Problem details :: Go through the listing below and gather every line with the word "Аренда".

Record excerpts ::
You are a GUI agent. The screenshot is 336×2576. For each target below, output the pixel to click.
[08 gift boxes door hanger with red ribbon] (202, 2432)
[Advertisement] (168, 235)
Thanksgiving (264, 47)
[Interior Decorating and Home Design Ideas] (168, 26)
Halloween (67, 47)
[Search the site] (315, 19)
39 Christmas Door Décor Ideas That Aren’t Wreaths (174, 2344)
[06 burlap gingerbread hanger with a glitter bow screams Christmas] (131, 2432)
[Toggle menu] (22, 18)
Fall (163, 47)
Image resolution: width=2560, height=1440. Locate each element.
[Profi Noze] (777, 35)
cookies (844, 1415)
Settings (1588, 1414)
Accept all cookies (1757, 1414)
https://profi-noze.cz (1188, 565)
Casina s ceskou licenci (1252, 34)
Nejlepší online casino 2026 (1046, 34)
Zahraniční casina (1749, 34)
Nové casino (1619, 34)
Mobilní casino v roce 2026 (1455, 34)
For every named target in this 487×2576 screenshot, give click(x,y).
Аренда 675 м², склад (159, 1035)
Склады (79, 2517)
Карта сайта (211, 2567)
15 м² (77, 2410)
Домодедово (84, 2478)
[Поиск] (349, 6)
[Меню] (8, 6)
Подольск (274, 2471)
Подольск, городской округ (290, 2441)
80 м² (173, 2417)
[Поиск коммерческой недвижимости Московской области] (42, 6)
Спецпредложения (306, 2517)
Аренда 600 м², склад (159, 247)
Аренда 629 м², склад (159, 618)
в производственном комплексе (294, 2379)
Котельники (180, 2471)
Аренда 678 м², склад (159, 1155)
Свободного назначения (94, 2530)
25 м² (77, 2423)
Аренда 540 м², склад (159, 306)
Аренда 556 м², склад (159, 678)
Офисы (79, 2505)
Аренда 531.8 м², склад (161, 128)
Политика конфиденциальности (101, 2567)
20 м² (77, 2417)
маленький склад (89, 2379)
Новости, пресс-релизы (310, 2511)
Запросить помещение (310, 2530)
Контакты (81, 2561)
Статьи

The answer ::
Аренда 675 м², склад (159, 1035)
Аренда 600 м², склад (159, 247)
Аренда 629 м², склад (159, 618)
Аренда 678 м², склад (159, 1155)
Аренда 540 м², склад (159, 306)
Аренда 556 м², склад (159, 678)
Аренда 531.8 м², склад (161, 128)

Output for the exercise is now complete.